Records contained in a dataset
################

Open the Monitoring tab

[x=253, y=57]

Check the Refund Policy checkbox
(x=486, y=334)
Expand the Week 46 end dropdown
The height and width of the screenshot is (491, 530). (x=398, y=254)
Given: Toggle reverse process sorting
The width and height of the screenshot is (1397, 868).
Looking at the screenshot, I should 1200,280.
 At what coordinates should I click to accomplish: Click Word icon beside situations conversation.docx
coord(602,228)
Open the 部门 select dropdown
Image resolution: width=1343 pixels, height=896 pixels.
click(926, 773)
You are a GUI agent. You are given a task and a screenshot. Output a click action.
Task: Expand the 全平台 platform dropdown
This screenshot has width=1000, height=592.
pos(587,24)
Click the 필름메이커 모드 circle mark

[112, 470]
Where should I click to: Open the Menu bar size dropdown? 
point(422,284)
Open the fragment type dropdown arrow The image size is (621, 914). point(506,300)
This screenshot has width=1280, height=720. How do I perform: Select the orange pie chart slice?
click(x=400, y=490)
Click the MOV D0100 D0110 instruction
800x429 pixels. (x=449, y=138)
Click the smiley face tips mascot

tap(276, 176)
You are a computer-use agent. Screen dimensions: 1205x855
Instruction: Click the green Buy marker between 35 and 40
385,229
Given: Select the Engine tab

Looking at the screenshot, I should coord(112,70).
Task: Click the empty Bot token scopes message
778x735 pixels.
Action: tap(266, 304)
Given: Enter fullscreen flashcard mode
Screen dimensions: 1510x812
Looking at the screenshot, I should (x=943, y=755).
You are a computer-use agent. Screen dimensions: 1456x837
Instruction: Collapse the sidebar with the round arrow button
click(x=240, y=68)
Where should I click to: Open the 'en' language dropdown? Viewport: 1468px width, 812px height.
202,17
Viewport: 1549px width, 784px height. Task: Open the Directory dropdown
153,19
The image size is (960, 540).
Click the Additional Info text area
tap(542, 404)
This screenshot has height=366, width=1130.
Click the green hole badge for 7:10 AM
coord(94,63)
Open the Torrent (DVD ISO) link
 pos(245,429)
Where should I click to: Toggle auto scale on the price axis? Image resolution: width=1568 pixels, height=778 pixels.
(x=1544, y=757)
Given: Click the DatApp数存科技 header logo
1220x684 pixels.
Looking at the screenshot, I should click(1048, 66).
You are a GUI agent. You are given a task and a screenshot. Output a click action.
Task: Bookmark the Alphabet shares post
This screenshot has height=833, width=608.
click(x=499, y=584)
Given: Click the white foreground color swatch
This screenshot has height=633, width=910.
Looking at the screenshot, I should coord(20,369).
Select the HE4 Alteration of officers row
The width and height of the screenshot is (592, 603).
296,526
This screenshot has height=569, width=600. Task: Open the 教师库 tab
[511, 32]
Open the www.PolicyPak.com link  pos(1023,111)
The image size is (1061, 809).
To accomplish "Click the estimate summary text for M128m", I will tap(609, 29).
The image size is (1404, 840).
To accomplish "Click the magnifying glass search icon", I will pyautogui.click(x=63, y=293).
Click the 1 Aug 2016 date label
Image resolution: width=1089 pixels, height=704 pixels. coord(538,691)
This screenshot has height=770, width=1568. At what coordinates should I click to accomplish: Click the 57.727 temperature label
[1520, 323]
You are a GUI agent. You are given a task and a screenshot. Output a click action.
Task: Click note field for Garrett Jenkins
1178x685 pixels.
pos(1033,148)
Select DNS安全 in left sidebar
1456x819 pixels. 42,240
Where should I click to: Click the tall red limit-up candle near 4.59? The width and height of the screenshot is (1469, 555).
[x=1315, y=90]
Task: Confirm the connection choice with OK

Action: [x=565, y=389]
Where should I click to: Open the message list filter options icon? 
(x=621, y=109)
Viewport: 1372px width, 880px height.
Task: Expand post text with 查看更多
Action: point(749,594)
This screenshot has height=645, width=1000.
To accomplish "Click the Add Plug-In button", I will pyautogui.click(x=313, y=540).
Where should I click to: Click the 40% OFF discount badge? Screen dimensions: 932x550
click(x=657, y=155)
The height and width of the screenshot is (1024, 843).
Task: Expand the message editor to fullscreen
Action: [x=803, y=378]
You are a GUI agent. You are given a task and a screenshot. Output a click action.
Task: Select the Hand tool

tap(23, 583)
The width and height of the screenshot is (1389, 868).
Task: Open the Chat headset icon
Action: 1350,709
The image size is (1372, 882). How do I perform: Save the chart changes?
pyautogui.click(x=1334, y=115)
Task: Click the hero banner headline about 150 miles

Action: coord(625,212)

################

_Task requirements:_
Gather every line above that contains the string "pyautogui". Matches must be case-sensitive.

_Result of the task:_
To accomplish "Click the magnifying glass search icon", I will pyautogui.click(x=63, y=293).
To accomplish "Click the Add Plug-In button", I will pyautogui.click(x=313, y=540).
pyautogui.click(x=1334, y=115)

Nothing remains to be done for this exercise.